Compared to selenite and selenate, SeNPs are more biocompatible and less toxic to animal organisms [14]. Nevertheless, high doses or long-term supplementation of SeNPs may lead to adverse effects in animal organisms and can be toxic. Several in vivo studies were conducted to measure NPs toxicity. Urbankova et al. reported that SeNPs supplementation had fewer negative effects in rats compared to the standard form. In contrast, supranutritional doses of SeNP administration (0.2, 0.4, and 0.8 mg/kg of body weight) showed a positive effect on reproductive functions and immune and antioxidant capacity. Other experiments on mice and rats supplemented with SeNPs demonstrated the hepatotoxic effect of SeNPs, which were also confirmed by further histological examination [47,62,137,138,142]. Damage to the liver parenchyma and intestinal epithelium in rats was reported after 0.5, 1.5, 3, and 5 mg/kg DM of SeNP supplementation [136]. The authors suggest that short-term SeNP supplementation can be safer and more beneficial in specific treatments. This unfavorable effect could be related to the tested animals’ metabolisms, biological characteristics, and the correlation between animal weight and the dosage of NPs administrated. The toxicity of NPs can largely vary among different species [153]. SeNP hyperaccumulation in Pangasius hypophthalmus liver, brain, and muscles was observed after SeNP supplementation (2.5–4 mg/L), which caused oxidative stress and toxicity in fish [154]. In another study, SeNP (100 μg Se/L) supplementation in Oryzias latipes enhanced oxidative stress caused by the hyperaccumulation of Se in the liver [155].

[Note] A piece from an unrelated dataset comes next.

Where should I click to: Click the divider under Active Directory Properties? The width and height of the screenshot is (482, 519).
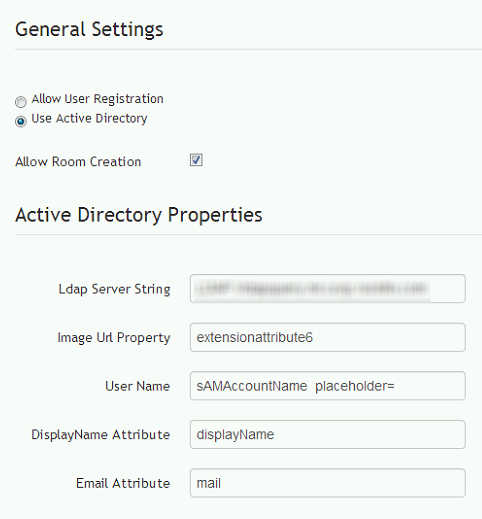point(248,235)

Based on the studies mentioned above, SeNP supplementation can have many health benefits (e.g., improved production performance, growth, feed efficiency, antioxidant status, and immune status) when present in animal diets compared to inorganic Se sources. Nevertheless, high doses of SeNPs can cause the hyperaccumulation of Se in tissues and oxidative stress or toxicity. Therefore, SeNPs should be included in animal diets in optimum doses to formulate nutritionally balanced feeds. The mechanism of nano-sized Se conversion remains unclear, and the gut microbiota is thought to play a key role in this process. The application of SeNPs showed promising results in improving the oxidative status of the cell induced by a reduction in glutathione (GSH), superoxide dismutase (SOD) levels [156], and GPx activities [157]. Whereas the great advantage of SeNP application compared to sodium selenite can be increased availability of the element [135], on the other hand, this advantage could be turned into a disadvantage through uncontrolled SeNP penetration across cellular membranes, which might be harmful to animal health. According to Surai et al. [35], the metabolism and assimilation of nano-sized Se could be disadvantageous in the animal diet when Se’s main mechanism of biological activity is mediated via selenoprotein synthesis. Moreover, the effect of dietary SeNPs on gut health and the formation of the accumulated nano-sized Se in animal tissues after supplementation is still unknown and needs further investigation. Furthermore, the topic of whether SeNPs supplementation may increase Se stores in the body remains unanswered.